An esteemed writer and journalist, he’s crossed the globe for decades exploring countries, regions and cities by the glass.

Dallasites may remember an honor he bestowed on our great city when he named the Design District gastropub Meddlesome Moth as one of the best beer bars in the world. The world. (We agree, recently naming it one of the top 12 craft beer bars in D-FW.)

In 2012, Beaumont and fellow beer expert Tim Webb penned The World Atlas of Beer. And the duo’s latest release, Pocket World Beer Guide 2015, which came out October 1, appears to have tackled the near-impossible task of determining the world’s best craft beers, “plus or minus 4,000″ of them, according to Beaumont.

Now, that’s a bucket list.

Beaumont and Webb compiled the listings in conjunction with 15-20 trusted correspondents across the globe, rating each beer on a scale of four stars.

“Any beer that’s two stars is worth drinking without question,” Beaumont says.

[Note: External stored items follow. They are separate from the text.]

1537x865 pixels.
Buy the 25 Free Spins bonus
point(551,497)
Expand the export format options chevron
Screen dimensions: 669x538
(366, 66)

He’s in town for a series of book signings through October 11, which include a five-course dinner at Bird Cafe in Fort Worth Thursday, a local brewers summit at Flying Saucer Fort Worth Friday and BeerFeast festival at Flying Saucer Fort Worth Saturday.

Ahead of his visit to North Texas, we spoke to Beaumont about three countries that are leading an innovative movement, brewing with ingredients unique to the culture in every batch. Some you may not expect.

1. Brazil

“Brazilian brewers, of whom there are not a huge number, they’re more and more using indigenous ingredients from the Amazon — fruits, aromatic woods that are harvested from the Amazon to make barrels,” Beaumont says. “And these are really placing a uniquely Brazilian stamp on some of their beers.”

2. Italy

“The Italians, they do what I describe as using a Belgian, traditional approach to brewing, but with a uniquely Italian perspective,” he explains. “A lot of the Italian breweries are in wine country, so they’re using grape must or use wine barrels. Some of them are using some microflora that gather traditionally in wine regions in order to add extra depth of wild yeast character to their beers. And as a result, Italy is a really exciting place for beer, even though most people think, ‘Italy? They brew beer there, really? More than just Peroni?’”

2. New Zealand

“New Zealand grows some of the most unusual hops in the world because they have this closed ecosystem,” says Beaumont. “And the brewers there have been working with these hops all their lives, so they really know how to use them and they use them to great effect.”